Officials must expect tribes to fight, rather than be moved off their traditional lands [Dominic Brown/Al Jazeera]
When completed, it threatens to destroy a fragile environment and the livelihoods of the tribes, which are closely linked to the river and its annual flood. Up to 500,000 people - including tribes in neighbouring Kenya - rely on the waters and adjacent lands of the Omo River and Lake Turkana, most of which lies in Kenya. The Karo people, now estimated to number just 1,500 along the eastern banks of the Omo River, face extinction. Already suffering from dwindling fish stocks as a result of the dam, the reduced river levels have also harmed their crop yields.
A 'worrying trend'

Liz Hunter, a campaigner at Survival International spoke of her alarm about the situation facing those in the region. "We are extremely concerned about the leasing of the Omo Valley tribes' land by the Ethiopian government to state and foreign companies.

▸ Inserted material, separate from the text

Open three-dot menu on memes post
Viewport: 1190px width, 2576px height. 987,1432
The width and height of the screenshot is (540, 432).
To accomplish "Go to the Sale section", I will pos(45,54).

By regulating the flow of the Omo, the dam will enable irrigation of the plantations. So the tribes face a double whammy - loss of the natural flood and therefore their ability to feed themselves through the flood retreat cultivation, and now loss of cattle grazing land to state and foreign companies."

Land grabbing is becoming a worrying trend throughout rural Ethiopia and is not isolated to the Lower Omo Valley region. Human Rights Watch stated in a recent report that the Ethiopian government's "failure to provide food assistance for relocated people has caused endemic hunger and cases of starvation".
More than 70,000 people are estimated to have been forced off their land in the Gambella Region in the west of the country to make way for Saudi Arabian and Chinese-owned rice growing plantations. The Ethiopian government maintains that much of the land they are leasing to foreign investors is unfarmed and unsuitable for smallholder farmers. But Tichafa Makovere, a permaculture and farming expert from Zimbabwe, disputes this stance. "One can never say that land is not in use. Even unfarmed land provides a vital habitat for wildlife. To tamper with it affects ecosystems that we all depend upon for our survival."

The increasing levels of foreign influence are also raising anxiety amongst people in the Ethiopian capital, Addis Ababa. "It's a new form of colonialism," one Ethiopian NGO worker told me in a coffee house. "We fear where we will we be in ten years' time, when more and more of our land is controlled by these foreign investors." Anxiety threatens to swell to resentment, with many Chinese and Indian companies operating in the country flying in their own workers, depriving Ethiopians of work, and ultimately leading to huge reserves of money leaving the country.

With thousands facing uncertain futures, never before has sugar left such a sour taste in the mouth.
Dominic Brown is an independent filmmaker, writer and human rights campaigner. His latest documentary isForgotten Bird of Paradise.

The views expressed in this article are the author's own and do not necessarily reflect Al Jazeera's editorial policy.